H.R. 3 introduced last September requires the Centers for Medicare and Medicaid Services (CMS) to negotiate prices for certain drugs. Hagedorn called this price control and voted against it. He insisted it will discourage innovation and research by forcing all to sell drugs at the same price to everyone. However, early in the meeting he did say he was in favor of prescription drug reform.
A woman asked about what is trying to be accomplished in Afghanistan. When will we know that? Hagedorn acknowledged that he feels President George W. Bush was wrong to try to put a democratic government in nations that have been ruled by dictatorships. Afghanistan is run by tribes. We need stability and as much commitment to human rights as possible, but we will not get to a democratic republic. He supported troop removal, but said it has to be done in a smart way. Hagedorn suggested people in Iran want to live in a secular country. I don’t support war, but I did support getting rid of a bad guy.
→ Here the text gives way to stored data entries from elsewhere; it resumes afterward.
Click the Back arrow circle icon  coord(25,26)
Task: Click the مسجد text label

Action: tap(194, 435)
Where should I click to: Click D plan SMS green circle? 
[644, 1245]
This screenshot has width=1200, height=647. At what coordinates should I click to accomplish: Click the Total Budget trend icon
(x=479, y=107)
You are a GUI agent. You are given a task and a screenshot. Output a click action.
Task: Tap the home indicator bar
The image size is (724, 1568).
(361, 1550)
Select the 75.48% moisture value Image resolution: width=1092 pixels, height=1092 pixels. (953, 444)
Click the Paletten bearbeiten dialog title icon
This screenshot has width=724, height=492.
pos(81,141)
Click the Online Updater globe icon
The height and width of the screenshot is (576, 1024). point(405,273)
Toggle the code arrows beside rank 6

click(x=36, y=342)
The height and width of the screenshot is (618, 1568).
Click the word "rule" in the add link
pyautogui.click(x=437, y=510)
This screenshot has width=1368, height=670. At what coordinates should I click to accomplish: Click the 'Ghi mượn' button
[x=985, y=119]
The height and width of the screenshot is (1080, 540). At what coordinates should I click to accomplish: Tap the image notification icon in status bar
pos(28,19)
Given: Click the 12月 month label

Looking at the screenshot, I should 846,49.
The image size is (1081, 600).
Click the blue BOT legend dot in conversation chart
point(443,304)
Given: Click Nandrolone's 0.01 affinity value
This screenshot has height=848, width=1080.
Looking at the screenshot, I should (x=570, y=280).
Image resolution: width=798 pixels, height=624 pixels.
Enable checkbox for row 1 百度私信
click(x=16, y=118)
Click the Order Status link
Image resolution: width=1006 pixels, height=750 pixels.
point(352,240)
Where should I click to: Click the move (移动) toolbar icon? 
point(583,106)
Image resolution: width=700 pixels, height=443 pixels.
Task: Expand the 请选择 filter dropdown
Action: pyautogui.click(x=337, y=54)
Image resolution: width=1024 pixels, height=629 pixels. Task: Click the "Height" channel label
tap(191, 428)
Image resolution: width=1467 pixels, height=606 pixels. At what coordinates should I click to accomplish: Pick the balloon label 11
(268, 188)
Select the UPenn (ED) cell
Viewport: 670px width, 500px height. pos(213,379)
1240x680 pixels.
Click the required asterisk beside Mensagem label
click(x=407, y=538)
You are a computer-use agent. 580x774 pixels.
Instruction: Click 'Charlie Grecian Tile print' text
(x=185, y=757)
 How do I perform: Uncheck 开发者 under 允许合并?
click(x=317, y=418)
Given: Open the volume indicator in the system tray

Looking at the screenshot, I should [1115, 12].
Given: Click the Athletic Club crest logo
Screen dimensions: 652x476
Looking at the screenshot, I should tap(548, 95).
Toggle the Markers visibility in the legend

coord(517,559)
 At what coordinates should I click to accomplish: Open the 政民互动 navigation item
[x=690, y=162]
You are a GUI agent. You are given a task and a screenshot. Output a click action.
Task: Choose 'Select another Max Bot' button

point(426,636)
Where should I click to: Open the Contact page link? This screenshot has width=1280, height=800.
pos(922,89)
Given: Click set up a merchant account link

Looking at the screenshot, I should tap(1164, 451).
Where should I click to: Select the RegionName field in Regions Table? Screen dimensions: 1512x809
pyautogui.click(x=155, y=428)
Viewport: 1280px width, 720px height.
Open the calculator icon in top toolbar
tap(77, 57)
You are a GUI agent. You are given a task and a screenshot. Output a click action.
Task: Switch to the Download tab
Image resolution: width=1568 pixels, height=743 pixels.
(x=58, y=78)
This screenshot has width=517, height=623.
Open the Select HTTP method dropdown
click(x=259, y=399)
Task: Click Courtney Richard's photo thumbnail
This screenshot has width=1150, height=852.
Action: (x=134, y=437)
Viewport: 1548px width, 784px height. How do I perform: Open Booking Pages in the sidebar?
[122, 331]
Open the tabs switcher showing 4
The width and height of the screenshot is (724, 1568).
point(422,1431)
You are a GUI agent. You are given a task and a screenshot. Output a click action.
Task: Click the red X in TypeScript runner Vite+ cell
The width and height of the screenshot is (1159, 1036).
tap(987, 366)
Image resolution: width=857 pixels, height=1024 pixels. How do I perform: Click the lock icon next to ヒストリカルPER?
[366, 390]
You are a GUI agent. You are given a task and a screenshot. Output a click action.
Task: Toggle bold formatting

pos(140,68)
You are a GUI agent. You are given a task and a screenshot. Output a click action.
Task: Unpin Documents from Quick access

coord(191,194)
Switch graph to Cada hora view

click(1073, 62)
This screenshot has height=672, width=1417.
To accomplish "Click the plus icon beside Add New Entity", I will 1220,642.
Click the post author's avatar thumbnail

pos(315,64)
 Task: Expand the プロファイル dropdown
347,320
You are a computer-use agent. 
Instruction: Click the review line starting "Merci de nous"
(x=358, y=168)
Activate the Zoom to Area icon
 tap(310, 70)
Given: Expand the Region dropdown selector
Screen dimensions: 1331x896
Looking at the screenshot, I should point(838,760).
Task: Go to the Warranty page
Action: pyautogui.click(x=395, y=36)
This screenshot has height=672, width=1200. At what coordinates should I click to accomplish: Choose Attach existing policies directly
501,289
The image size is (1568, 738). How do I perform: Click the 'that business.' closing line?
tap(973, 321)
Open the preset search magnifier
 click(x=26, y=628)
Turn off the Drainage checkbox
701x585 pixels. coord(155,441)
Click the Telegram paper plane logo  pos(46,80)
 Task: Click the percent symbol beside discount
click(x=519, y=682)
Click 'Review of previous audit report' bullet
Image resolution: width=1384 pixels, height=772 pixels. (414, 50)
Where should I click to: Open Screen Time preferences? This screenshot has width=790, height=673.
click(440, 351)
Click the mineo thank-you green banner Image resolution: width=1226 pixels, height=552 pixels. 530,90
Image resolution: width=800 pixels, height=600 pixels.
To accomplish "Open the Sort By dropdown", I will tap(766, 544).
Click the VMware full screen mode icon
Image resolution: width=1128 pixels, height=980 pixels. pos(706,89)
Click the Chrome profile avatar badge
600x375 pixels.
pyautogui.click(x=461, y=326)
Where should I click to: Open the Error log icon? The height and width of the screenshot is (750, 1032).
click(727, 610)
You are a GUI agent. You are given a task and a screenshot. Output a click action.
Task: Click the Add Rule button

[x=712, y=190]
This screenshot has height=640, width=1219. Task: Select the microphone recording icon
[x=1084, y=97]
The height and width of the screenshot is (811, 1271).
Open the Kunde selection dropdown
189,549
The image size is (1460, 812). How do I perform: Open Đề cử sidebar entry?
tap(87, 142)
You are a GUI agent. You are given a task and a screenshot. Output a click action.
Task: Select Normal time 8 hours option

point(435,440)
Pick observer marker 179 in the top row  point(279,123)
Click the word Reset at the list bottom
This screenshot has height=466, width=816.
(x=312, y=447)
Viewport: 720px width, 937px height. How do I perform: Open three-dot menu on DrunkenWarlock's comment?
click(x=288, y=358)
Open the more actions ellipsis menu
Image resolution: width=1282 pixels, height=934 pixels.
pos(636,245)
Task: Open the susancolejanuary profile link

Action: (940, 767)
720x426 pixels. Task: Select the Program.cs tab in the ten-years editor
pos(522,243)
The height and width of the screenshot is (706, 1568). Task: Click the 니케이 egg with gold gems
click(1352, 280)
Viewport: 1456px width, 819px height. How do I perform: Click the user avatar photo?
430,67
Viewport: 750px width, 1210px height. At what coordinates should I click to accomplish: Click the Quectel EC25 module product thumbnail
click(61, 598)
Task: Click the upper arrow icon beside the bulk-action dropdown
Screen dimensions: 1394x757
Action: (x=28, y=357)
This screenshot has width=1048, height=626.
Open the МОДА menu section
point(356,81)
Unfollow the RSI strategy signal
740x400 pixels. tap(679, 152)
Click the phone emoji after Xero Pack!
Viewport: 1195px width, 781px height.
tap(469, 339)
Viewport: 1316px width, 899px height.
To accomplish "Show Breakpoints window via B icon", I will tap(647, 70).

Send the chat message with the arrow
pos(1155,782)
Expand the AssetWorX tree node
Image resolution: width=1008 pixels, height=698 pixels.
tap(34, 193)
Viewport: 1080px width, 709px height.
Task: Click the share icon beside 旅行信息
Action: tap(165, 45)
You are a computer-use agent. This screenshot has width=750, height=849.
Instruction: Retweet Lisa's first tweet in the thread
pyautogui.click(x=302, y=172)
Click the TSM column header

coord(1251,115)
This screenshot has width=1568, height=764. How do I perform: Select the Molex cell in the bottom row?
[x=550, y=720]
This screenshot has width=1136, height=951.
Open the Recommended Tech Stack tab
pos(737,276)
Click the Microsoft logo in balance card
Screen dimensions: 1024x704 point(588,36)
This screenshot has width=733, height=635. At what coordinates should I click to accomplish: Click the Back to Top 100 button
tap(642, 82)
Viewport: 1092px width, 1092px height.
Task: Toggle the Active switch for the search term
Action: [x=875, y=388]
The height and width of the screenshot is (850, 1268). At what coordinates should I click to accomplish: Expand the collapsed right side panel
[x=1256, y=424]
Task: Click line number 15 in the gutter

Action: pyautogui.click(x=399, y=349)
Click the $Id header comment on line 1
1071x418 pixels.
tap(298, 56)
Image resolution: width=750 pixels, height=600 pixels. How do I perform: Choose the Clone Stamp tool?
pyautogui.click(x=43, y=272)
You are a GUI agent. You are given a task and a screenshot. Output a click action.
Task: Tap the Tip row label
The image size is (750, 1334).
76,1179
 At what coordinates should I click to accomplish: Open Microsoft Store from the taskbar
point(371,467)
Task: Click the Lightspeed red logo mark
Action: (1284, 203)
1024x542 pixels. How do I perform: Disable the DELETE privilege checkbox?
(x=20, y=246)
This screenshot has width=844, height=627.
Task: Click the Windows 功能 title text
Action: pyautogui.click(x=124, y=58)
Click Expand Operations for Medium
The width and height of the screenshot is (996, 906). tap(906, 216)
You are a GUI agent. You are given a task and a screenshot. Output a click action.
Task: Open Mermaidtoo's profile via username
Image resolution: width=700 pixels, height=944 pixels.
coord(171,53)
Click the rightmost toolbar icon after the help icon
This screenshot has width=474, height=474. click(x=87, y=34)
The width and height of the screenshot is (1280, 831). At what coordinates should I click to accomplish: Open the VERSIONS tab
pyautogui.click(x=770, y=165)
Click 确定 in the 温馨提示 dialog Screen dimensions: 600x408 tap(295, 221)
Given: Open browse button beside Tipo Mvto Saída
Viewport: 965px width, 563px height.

Trump as commander in chief is responsible for American foreign policy.
Hagedorn concluded saying he introduced H.R. 5146 (Unlocking Opportunities for Small Business Act) to the Small Business committee. The bill recently passed the House. The bill makes it easier, by removing barriers, for small businesses to compete to be the prime contractor on federal projects. He described another bill, H.R. 4469 (American Workforce Empowerment Act) which will expand 529 education accounts. Hagedorn explained that for the last 20 to 30 years we have been telling kids they have to go to a four-year college. Many end up doing something they really didn’t want to do. We should let them have choices and encourage young people to follow their dreams. He said earlier in the meeting that there is a shortage of skilled workers.